Sacaría las piedras y fundiría la plata. Perdería el valor de la joya, pero él al menos conservaría el pellejo. Pagaría todas sus deudas –y quien dice todas, dice unas cuantas–, y aún le quedaría lo suficiente para visitar a Tirsá, la etíope, la de las tetas gordas como las jorobas de una camella del Atlas y unos pezones sabrosos y tiernos como la pulpa de un higo maduro; la que por una falárica de cobre te tocaba con la flauta y los platillos una balada berberisca, por dos te frotaba el trinquete y le sacaba brillo a la gavia, y por cuatro monedas o, lo que es lo mismo, un zorzal y una gallina, se arrodillaba dándote la espalda y te endulzaba los oídos con el mosto de sus alabanzas, musitando entre largos suspiros y algún gritito, ¡ay, por Tanit!, lo buen jinete que eras y lo consumadamente bien, ¡ay, por la gran atalaya de Yeha!, que la estabas embistiendo.

Cerdubarbo le hizo un nudo doble a la talega. Sacó la verga antes de marcharse para aliviar la vejiga, apuntando entre las raíces del castaño a un racimo de hongos y, al cabo, con un último impulso, a la cara sin mandíbula del muerto, intentando acertar sin mucho éxito en el agujero de la garganta.

–¿No dices nada, eh?, ¿ni esta boca es mía? Bueno, amigo, yo me voy para casa. No pongas esa cara, que tengo asuntos pendientes.

Volvería a Lícabrum. En el barrio alto, el de los aristócratas, vivía la familia de la sacerdotisa, una de las más poderosas de la comarca, con sus haciendas y sus minas de plata, sus esclavos, caballos, campos de vid y olivares. Les llevaría las joyas a ellos. Eso sí, primero se acicalaría, pensó, ajustándose el cinto; olía peor que el nido de una abubilla. Buscaría un arroyo y se lavaría a conciencia. La cara, el cuello, se frotaría los sobacos y otros recovecos, se alisaría las ropas. Compondría el gesto adecuado, un tanto afligido, aunque sin alharacas. Puede que incluso se diese un golpe en la frente, un cabezazo contra la corteza de un árbol, o se desgarrase una oreja. La sangre era el perejil de los mejores relatos. Describiría con pasión y elocuencia la lucha a cara de perro con los tres… «¡qué digo tres!, ¡cuatro!, ¡media docena!», con los seis u ocho forajidos «altos y recios como abedules» que le habían salido al paso aprovechando la impunidad de la noche, y cómo había conseguido ahuyentarlos después de acabar con Bartaś, el cabecilla, un esclavo fugitivo que llevaba semanas atemorizando con sus incursiones a los habitantes de la sierra, granjeros y leñadores en su mayoría, picapedreros de la cantera de cal y la gravera, pastores, tramperos, simples labriegos. Con un poco de suerte, quizá hasta quisieran recompensarle.

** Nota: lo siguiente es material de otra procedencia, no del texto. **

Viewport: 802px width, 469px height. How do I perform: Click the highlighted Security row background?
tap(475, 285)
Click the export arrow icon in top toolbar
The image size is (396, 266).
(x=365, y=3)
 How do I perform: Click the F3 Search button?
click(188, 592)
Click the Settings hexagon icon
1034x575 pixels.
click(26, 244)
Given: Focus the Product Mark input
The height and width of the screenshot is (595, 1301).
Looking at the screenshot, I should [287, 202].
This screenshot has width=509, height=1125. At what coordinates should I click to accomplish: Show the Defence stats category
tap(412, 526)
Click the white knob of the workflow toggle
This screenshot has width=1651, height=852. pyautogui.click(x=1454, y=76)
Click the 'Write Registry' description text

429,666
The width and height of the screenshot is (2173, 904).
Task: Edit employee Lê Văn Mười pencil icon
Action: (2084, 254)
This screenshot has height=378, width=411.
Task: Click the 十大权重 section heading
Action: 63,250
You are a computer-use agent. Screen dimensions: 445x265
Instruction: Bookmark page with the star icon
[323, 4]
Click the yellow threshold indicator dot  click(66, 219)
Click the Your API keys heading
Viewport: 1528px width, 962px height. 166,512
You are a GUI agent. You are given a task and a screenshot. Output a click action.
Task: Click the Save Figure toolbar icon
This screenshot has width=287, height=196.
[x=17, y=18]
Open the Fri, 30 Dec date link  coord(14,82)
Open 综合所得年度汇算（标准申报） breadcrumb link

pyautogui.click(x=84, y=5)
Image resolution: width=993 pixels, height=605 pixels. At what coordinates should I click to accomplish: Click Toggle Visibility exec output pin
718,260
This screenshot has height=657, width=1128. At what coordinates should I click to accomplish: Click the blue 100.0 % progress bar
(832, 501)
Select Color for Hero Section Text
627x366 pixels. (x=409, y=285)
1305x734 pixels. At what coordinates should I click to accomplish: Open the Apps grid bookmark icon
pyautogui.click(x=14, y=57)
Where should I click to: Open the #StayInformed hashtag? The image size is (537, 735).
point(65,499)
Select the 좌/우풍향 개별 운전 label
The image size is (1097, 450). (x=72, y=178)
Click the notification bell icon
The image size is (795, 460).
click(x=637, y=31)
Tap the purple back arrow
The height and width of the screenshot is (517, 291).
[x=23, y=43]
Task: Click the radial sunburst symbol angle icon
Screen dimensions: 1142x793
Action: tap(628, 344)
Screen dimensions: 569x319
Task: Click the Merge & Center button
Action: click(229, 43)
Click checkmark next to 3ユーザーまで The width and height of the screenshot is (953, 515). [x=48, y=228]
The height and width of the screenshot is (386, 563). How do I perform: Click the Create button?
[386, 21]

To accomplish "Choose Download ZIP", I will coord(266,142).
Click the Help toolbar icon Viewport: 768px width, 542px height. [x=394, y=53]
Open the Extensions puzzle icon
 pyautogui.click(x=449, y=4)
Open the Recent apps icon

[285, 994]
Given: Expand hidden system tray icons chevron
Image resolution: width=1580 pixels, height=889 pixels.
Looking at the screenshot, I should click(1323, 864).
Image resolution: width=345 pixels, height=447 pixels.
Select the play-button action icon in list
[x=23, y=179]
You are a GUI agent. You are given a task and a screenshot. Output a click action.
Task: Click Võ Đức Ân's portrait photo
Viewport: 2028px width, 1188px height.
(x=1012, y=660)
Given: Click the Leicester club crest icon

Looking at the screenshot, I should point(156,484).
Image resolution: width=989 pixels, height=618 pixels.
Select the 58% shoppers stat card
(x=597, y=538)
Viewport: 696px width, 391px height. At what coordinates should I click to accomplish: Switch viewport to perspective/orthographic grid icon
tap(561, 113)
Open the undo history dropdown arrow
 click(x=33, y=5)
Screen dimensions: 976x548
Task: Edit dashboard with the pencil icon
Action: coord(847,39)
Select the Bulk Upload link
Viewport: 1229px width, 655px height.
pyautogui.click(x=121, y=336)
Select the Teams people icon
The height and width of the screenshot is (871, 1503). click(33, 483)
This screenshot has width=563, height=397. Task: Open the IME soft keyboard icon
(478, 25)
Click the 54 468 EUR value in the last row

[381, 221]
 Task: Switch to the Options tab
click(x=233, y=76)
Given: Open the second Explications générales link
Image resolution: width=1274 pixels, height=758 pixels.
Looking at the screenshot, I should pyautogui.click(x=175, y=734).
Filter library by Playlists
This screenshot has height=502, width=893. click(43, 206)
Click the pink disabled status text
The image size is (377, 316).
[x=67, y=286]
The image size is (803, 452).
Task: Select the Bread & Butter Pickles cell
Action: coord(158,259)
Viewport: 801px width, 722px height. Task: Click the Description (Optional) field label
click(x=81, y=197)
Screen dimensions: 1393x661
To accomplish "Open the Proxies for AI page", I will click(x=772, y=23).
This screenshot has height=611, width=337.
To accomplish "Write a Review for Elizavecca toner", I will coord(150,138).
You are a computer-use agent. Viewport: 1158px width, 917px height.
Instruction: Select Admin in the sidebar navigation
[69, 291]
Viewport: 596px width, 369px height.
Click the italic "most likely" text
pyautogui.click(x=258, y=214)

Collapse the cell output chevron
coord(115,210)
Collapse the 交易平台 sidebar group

–A lo que yo me opondré, por supuesto… a no ser que insistan.

Ya lo decían los viejos. No están bien que los perros se muestren soberbios cuando los tiran un hueso, y menos los perros sin amo.

 

 

Amanecía, la niebla se iba levantando, se deshacía en jirones que se quedaban enganchados en las ramas de los árboles, en las copas erizadas de los pinos, dando al bosque un aspecto fantasmagórico. Los melojos de corteza cenicienta, enhiestos como estelas funerarias, los tocones maniatados por las zarzas y los cajigos salpicados de verdín, retorcidos y desnudos, hacían pensar en las ruinas de un panteón abandonado. El guardián de la necrópolis se internó con paso alegre entre los árboles. Aún podía oírse a lo lejos el compás de sus silbidos, una vieja tonadilla orgenomesca, cuando apareció revoloteando majestuosamente una lechuza de plumaje blanco y ocre leonado, que venía a posarse en una oquedad del castaño, donde estaba su nido. Traía entre las garras un sapo verrugoso, de ojos saltones, vivo todavía a tenor de cómo pateaba, que sus polluelos se apresuraron a reclamar piando con insistencia, disputándose los mejores trozos a picotazos y engulléndolos a toda prisa para volver a por otros; de tal manera que, mientras la lechuza ahuecaba las alas y se limpiaba minuciosamente los cañones de las plumas, el sapo quedó reducido a un pellejo vacío al borde del nido, que uno de los pollos, el más menudo, se obstinaba en seguir picoteando.